+++ Supplied data +++
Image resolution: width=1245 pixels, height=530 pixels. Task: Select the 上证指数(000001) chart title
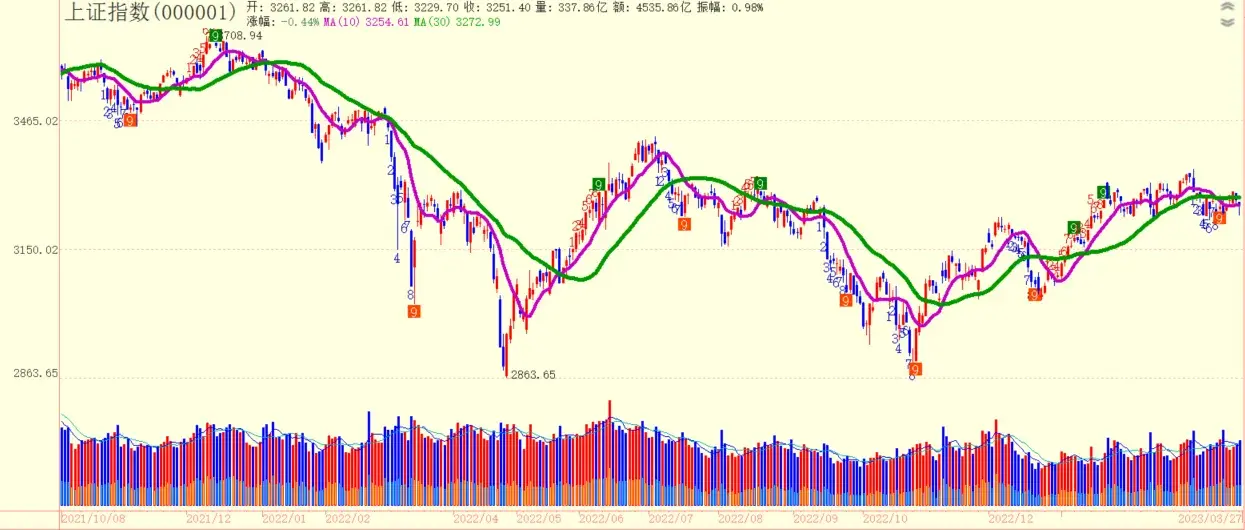click(x=151, y=12)
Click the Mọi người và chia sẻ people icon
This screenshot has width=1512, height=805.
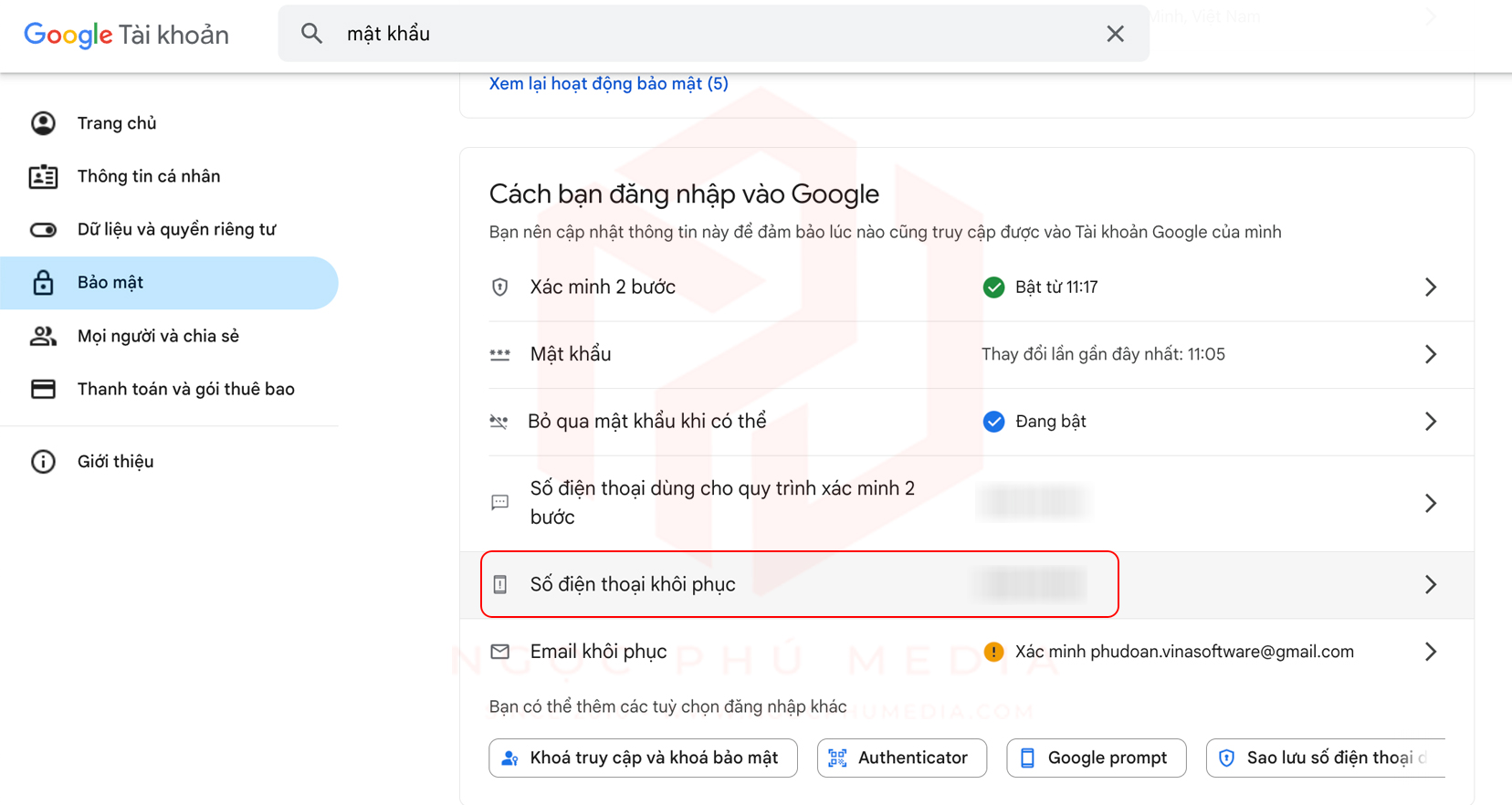pos(43,336)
+++
> How to complete this task
Reproduce every record exactly; images stay out.

> Result for this task
Image resolution: width=1245 pixels, height=530 pixels. Task: Select the 上证指数(000001) chart title
click(x=151, y=12)
Click the Mọi người và chia sẻ people icon
This screenshot has width=1512, height=805.
pos(43,336)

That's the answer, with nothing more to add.